One pair of these holes in each of the long pieces is to accept the dowels protruding from the bottom of the short pieces so that when stacked they stay that way. The rest of the holes?
They left a whole lot of extra weight laying on the floor of my shop so that I don't have to carry it around in the van with me. Besides, the extra holes in the long boards just might increase traction if the board wants to slip as I'm driving up on it.
So why not use 2x8's for the blocks. Because the van has these tilt-open compartments in the bottom of each door that, up until now, I didn't have any other use for. But they're perfect for this! Utilizing otherwise empty space and at the same time keeping grimy, dripping, muddy things out of the van's interior. Instead all that gunk is now in a place where it will just drain into the foot-wells rather than create abstract mud-art all over my sheets or something equally important.
Blocks 5 1/2 inches wide fit in these compartments nicely, blocks 7 1/2 inches wide, not so much. One more use for all the extra holes I drilled is that when storing them I can nest the short block into the long block so that the hole thing (Get it?! Hole thing!!!) nestles neatly into the slightly curved storage compartments.
For some reason the designers of the van decided to add a little extra crap to the passenger-side storage compartment. I think maybe it's sized to hold a quart sized container of oil, but it was in my way.
So I got out my Ridged Jobmax Multi-tool and removed the extra bits.

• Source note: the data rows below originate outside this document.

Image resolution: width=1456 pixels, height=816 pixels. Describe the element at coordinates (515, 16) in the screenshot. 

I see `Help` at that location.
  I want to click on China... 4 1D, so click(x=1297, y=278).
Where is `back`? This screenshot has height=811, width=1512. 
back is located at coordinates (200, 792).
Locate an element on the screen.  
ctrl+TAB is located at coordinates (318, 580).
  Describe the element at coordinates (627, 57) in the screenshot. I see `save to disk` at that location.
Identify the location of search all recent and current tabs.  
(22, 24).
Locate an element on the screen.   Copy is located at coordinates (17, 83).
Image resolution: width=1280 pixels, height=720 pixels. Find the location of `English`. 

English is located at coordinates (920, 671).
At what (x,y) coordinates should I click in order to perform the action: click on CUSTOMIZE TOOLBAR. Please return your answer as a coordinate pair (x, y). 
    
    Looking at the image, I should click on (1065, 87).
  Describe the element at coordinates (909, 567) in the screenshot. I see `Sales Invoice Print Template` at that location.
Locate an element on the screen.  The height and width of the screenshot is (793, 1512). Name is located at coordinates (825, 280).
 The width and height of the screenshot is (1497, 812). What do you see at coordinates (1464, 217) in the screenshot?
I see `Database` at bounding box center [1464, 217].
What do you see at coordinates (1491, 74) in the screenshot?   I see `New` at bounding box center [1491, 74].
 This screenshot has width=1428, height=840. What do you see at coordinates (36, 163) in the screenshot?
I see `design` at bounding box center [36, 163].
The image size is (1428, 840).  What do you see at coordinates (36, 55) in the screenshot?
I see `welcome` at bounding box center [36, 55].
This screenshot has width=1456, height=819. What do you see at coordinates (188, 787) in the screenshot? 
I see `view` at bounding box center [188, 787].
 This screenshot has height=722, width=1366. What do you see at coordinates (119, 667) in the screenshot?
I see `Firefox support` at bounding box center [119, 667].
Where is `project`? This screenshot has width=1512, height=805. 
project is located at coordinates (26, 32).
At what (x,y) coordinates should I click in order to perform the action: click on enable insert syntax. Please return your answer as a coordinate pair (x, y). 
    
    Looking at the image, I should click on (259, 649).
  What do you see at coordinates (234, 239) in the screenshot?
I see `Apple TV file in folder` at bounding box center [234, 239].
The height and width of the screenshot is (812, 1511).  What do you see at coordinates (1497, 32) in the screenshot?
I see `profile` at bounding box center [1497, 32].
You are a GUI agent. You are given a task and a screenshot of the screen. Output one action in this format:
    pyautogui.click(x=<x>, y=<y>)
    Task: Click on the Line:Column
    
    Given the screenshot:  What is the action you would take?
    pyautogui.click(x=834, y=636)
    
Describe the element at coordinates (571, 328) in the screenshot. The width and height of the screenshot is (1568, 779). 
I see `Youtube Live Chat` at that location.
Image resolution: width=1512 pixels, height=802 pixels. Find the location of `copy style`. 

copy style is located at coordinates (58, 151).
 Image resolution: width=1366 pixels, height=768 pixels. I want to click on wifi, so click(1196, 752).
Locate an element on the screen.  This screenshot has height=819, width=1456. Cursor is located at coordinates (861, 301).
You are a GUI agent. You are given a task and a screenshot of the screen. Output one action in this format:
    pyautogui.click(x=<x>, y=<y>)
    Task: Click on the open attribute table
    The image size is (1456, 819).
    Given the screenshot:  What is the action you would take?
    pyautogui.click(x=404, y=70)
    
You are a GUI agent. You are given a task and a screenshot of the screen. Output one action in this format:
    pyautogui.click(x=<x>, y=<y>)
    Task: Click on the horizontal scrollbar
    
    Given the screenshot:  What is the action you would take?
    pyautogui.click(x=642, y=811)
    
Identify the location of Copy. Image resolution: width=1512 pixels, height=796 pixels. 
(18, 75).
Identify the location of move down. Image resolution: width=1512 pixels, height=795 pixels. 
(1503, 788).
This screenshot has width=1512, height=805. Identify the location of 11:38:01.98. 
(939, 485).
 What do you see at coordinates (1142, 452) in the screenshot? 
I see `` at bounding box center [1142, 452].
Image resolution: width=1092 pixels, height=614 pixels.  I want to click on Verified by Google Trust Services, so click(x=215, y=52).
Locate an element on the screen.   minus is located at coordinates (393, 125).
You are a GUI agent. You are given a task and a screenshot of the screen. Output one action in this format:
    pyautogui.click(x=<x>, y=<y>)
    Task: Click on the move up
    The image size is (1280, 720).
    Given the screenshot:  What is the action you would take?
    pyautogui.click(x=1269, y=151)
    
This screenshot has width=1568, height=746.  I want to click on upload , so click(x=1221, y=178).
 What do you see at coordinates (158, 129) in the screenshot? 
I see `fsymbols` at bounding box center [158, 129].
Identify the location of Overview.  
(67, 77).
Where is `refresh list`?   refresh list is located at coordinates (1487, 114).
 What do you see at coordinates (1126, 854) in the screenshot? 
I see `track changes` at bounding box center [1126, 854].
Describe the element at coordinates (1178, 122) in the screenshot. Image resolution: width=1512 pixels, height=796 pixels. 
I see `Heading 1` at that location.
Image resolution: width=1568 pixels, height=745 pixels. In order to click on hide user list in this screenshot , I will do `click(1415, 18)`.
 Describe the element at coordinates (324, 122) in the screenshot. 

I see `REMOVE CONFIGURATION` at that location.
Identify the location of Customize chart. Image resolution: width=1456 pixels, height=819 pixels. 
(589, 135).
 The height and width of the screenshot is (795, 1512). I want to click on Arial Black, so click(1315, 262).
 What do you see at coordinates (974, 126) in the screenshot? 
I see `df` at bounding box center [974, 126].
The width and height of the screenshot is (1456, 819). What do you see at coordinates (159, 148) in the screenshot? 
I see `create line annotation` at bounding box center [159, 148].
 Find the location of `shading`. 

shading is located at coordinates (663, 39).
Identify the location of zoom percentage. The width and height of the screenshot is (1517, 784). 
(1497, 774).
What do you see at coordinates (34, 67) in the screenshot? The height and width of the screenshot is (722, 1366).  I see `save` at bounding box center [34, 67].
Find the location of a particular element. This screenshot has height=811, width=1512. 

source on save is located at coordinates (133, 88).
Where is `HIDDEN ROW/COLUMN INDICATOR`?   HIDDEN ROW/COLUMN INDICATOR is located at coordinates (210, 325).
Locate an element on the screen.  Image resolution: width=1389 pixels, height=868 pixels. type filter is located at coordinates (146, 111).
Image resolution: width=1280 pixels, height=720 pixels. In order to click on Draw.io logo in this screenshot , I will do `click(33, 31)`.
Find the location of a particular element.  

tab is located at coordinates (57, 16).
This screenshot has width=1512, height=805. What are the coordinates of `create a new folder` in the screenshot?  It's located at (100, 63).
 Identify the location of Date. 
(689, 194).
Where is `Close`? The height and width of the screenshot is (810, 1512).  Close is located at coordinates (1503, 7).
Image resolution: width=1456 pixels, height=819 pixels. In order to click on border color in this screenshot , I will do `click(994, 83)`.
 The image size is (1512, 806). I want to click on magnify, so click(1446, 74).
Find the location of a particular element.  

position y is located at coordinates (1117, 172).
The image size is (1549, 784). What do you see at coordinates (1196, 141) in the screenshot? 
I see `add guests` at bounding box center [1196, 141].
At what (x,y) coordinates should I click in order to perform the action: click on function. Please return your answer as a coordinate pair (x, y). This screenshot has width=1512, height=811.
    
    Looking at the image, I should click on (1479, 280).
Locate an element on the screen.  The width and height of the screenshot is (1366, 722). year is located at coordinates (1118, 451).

So there you have it. Now, instead of fighting to keep the pan from sliding off the stove or sleeping with my feet higher than my head, I can quickly adjust the level of my house. With my short 144" wheelbase, if I need more than a 3" lift maybe I should be looking for another spot to park instead! Besides, having done it before, I know that accidentally driving off the back side of a 3" stack isn't all that bad; startling, but not bad; doing the same thing off a 4 1/2 stack, even if I had room to store a stack that size, is - well - BAD!